I'm planning a (the?) StackExchange site for mathematics. I think it will be awesome, but there is one major difference between mathematicians and programmers which will be a source of friction in the UI: mathematicians will need LaTeX support.
(Edit: I want to clarify that this isn't meant to be a StackExchange question. I realize that nobody can answer any StackExchange questions at this point. The above paragraph is backstory so that you know why I want to do what I want to do. This is a question about Markdown/WMD. I posted on Meta because I want to modify a tool to be almost like the thing that SO uses.

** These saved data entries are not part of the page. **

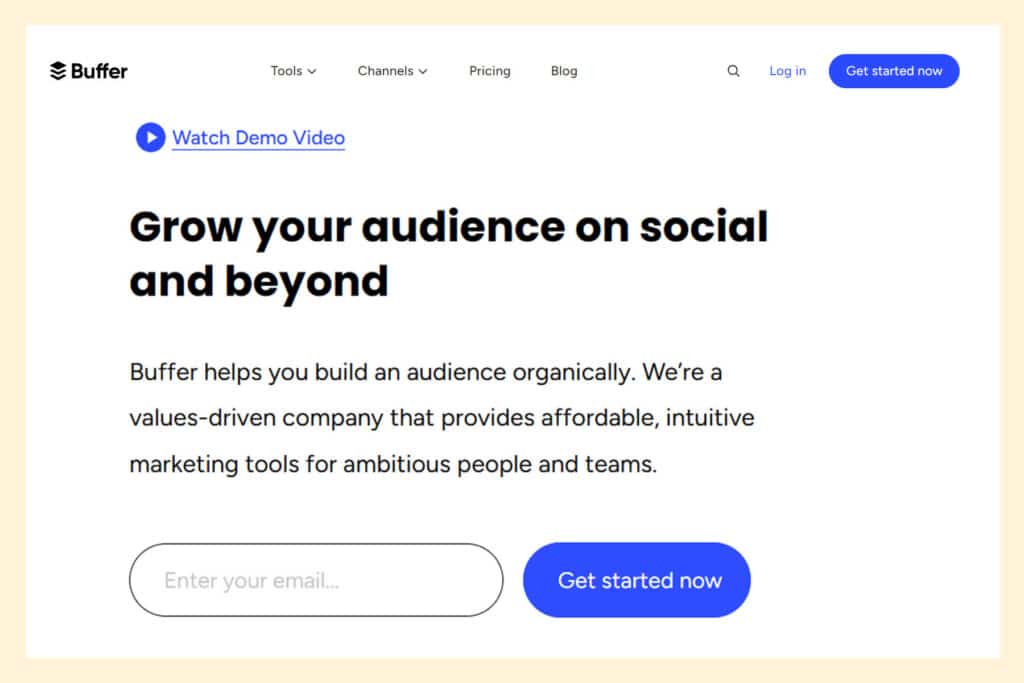The width and height of the screenshot is (1024, 683).
Task: Click the 'Buffer helps you build an audience' sentence
Action: coord(425,373)
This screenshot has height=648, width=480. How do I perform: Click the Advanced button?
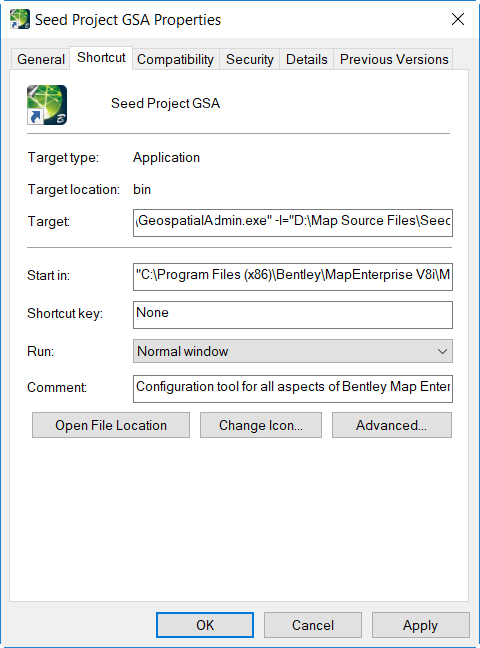[x=392, y=425]
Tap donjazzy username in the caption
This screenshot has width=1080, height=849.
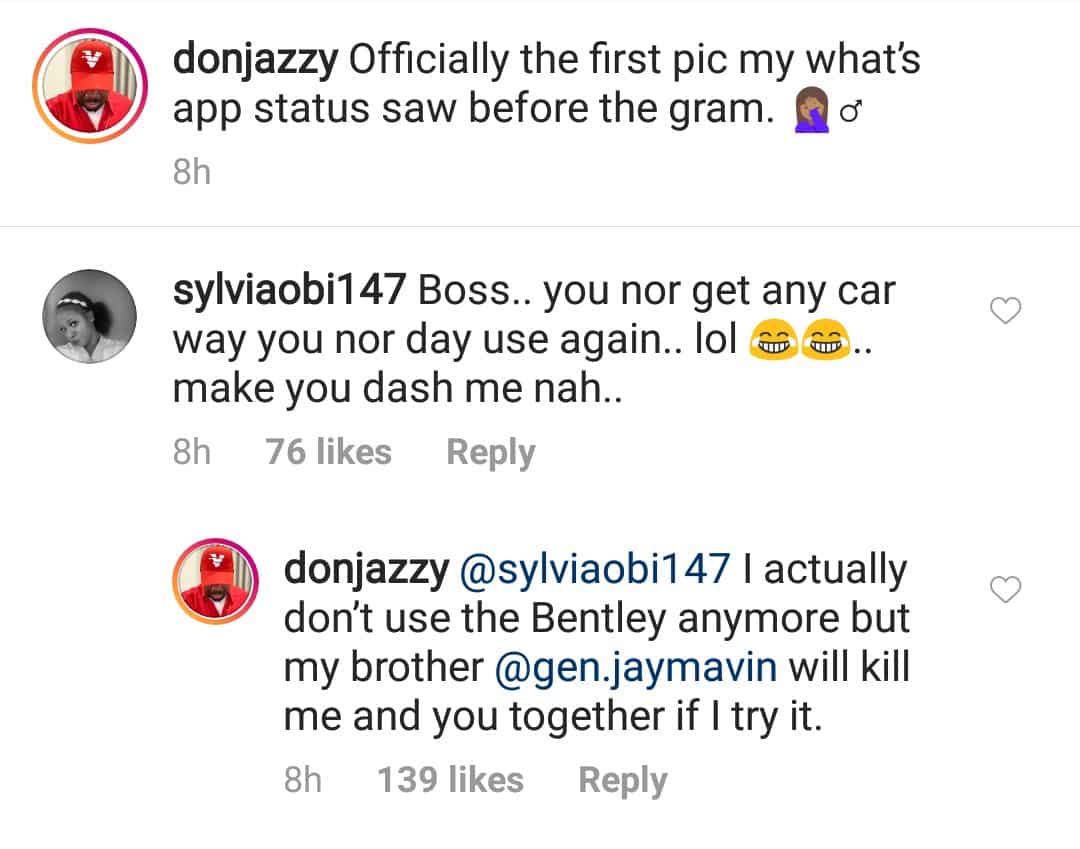tap(254, 61)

Perhaps this question more properly belongs on SO.)
(More Edit: I was under the impression that SE feature-requests were frowned upon since SE "doesn't exist" yet, but SO podcast 64 suggests otherwise. Since LaTeX support would be useful to any SE site with a math or science focus, I'd like to make this a feature request. Could somebody with the rep please change [support] to [feature-request]?)

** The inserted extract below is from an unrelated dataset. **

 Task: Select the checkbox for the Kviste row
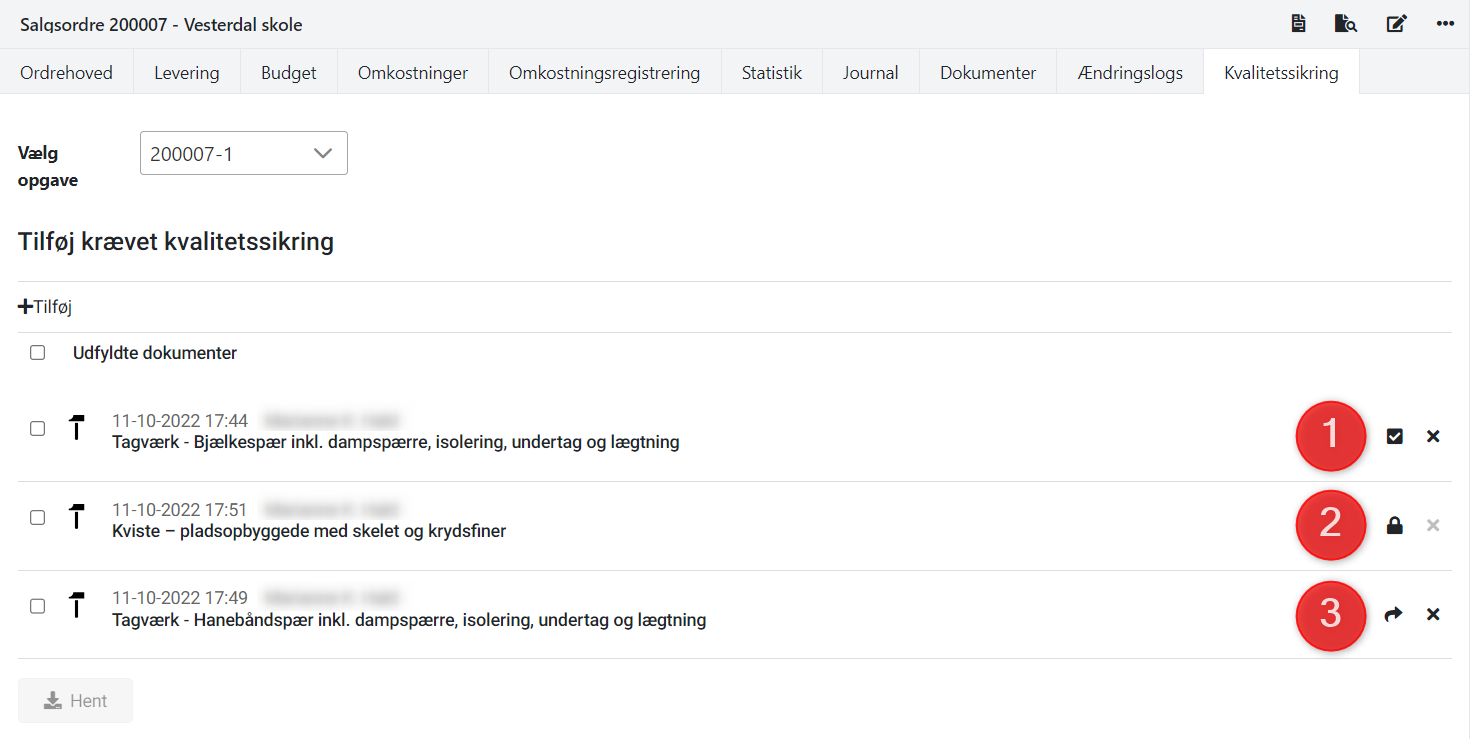pos(37,517)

Answers to this question have lots of good solutions, but I really need them to be seamless. For example, I really like the latex.codecogs.com editor, so I would like an input like this
For a morphism $f\colon T\to X$, consider the curve over $T$
corresponding to the composition
$T\xrightarrow{f}X \xrightarrow{g} \mathcal{M}_{g,n}$.

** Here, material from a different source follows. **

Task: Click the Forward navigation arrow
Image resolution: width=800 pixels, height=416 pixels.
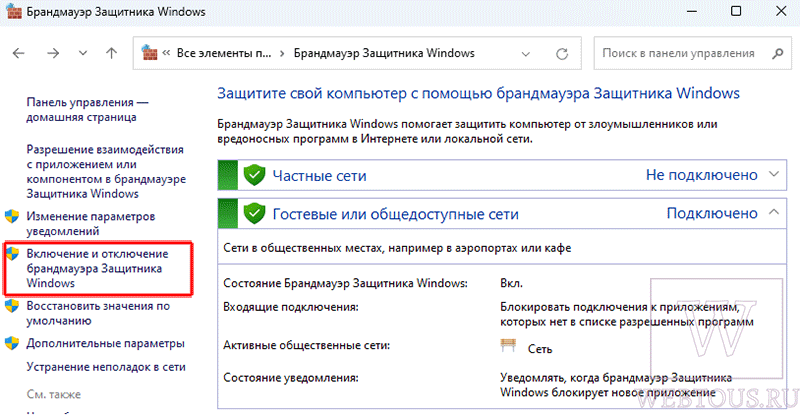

to be automatically converted into something like this1
For a morphism
,
consider the curve over 
corresponding to the composition
.
which should produce output like this (but doesn't for some reason ... nevermind that).
For a morphism math1 http://math.berkeley.edu/%7Eanton/image/math1.jpg, consider the curve over math2 http://math.berkeley.edu/%7Eanton/image/math2.jpg corresponding to the composition math3 http://math.berkeley.edu/%7Eanton/image/math3.jpg.
Is this trivial or difficult to implement? How would I go about doing it? I tried checking out the WMD source, but none of it is actually available yet, and the repository hasn't changed in over a year.
1 Of course, I wouldn't want to swamp latex.codecogs.com with requests, so I'd want to get their engine running on the site server. My understanding is that they would be cool with this, but I can't tell for sure. Anyway, there is surely some open source engine I can use.
Update (2010/02/04): People still seem to be looking at this post (it just got a couple of upvotes), so I'll briefly describe the solution we've used on Math Overflow. In contexts other than WMD, the text $f\colon T\to X$
is served as-is, and is converted by jsMath, which is loaded in the footer. In the context of WMD, a "preview math" checkbox is inserted under the wmd-input field and tied to a cookie. We use a (very slightly) customized version of wmd.js
which processes the math in the live preview if the box is checked. The customized wmd.js
incorporates the jsMath processing time into the delay algorithm, but the preview still gets kind of slow for some people, in which case they can uncheck the box. There are still occasional issues (e.g. $\{a_n\}$
doesn't work correctly because Markdown removes the backslashes), but the solution is pretty good. Once it's out, we'll switch to MathJax, the successor to jsMath.